Privacy-preserving mechanisms are frequently implemented to convert, alter, or hide original material in order to secure it from unwanted access, along with the process of finding attack events employing CIDSs in the cloud services [9]. The blockchain structure and smart contract technologies are popular forms for preserving privacy, which provides cloud elements with authentication and integrity. Numerous security weaknesses in blockchain attacks and related technologies, like bitcoin and Ethereum, have been recently brought to light [10]. As this article says, it is important to use machine learning to create an IDS-based blockchain system in the cloud. This will help find cyberattacks and protect the data of IDS engines that are installed at different cloud nodes.

We can summarize our contributions through this article as:

•  On the basis of a machine blockchain framework (MBF), a system for detecting intrusions has been proposed. This system keeps data secure and private in cloud networks.

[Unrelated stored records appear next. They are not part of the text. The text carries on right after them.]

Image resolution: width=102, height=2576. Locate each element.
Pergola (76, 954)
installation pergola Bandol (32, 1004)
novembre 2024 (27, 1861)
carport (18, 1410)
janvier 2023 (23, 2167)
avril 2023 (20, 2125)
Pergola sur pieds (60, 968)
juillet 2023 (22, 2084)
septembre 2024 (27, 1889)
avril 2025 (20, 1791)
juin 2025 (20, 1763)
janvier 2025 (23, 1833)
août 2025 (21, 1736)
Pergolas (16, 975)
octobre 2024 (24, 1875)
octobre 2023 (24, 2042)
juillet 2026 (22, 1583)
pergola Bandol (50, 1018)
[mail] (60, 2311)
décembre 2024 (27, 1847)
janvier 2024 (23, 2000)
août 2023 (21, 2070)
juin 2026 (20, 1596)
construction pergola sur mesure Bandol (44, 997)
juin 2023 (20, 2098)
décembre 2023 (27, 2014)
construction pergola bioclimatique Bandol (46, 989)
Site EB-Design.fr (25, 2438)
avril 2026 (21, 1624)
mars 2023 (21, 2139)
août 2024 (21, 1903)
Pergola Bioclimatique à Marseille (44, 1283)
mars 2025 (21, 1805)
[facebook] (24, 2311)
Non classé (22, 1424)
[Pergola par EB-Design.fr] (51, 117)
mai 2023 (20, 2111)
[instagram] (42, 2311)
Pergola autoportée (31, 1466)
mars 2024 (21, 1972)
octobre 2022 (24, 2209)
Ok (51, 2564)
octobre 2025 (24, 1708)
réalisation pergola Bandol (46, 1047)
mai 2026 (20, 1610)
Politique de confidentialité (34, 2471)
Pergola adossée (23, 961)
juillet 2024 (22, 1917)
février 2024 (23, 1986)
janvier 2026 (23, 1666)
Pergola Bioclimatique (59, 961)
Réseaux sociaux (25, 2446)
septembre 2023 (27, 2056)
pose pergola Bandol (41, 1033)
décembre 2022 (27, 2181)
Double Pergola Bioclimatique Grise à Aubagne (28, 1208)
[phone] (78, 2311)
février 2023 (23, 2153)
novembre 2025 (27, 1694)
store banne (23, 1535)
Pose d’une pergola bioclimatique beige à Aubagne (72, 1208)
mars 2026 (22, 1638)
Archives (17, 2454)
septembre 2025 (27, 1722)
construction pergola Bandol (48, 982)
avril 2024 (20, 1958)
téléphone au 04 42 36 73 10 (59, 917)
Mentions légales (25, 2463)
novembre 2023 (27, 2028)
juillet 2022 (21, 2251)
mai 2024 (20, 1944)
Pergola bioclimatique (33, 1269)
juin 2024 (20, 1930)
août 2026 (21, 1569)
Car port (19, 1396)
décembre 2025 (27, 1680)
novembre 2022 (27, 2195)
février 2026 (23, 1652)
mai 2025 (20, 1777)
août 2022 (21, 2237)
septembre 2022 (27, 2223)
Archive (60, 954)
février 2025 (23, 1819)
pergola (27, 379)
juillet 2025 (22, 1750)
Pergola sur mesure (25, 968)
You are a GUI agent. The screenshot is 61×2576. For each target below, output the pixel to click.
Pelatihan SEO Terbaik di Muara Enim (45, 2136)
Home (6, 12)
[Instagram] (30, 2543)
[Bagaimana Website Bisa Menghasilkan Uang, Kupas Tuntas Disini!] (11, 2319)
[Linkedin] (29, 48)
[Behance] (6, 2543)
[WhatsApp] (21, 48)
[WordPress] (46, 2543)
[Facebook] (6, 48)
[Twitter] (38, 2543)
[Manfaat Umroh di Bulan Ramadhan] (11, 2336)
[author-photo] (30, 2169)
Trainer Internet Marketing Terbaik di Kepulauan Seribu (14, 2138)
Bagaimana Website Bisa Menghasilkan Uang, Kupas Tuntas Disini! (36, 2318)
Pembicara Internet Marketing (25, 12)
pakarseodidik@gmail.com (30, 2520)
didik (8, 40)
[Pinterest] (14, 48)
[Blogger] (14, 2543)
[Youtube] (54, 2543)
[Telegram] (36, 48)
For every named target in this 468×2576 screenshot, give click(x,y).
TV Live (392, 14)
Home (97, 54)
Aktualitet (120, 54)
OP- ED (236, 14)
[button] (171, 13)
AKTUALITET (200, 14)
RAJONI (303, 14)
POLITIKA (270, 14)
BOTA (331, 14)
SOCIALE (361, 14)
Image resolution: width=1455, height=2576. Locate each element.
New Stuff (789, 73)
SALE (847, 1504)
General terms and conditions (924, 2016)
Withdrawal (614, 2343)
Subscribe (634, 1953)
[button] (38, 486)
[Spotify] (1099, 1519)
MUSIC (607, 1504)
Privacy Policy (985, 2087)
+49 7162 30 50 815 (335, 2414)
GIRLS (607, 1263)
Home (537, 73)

•  The detection of cyberattacks in IoT networks can be made better by looking at how efficiently machine learning algorithms will be able to work on a recent type of IoT dataset.

•  Get the current features from the datasets and choose the most useful ones to improve the performance of a machine learning algorithm.

The proposed system and prescribed methods have been evaluated with the help of data sets of UNSW-BN15 and N-BaIoT of the network, the performance of the system is compared with different intrusion detection techniques to determine its effectiveness while deploying it to the cloud.

2. Related Works

The implementation of machine learning algorithms has been the subject of in-depth study in the past [11], and a number of academic articles on the applications of data mining and artificial intelligence for intrusion detection have been published [12]. Several studies have used blockchain technology to boost CIDS trust in networks and cloud platforms. As an illustration, Dawit et al. [13] examined several approaches for grouping CIDSs with blockchains. The significance of CIDSs has been increased by employing the blockchain technology as proposed by the authors in different articles. It was emphasized that the benefits of blockchain technology for CIDSs include the capacity to trust one another as well as techniques for accountability and consensus. Saldamli et al. [14] also talked about how important it is to use blockchain and how its theoretical techniques could be used to secure CIDSs.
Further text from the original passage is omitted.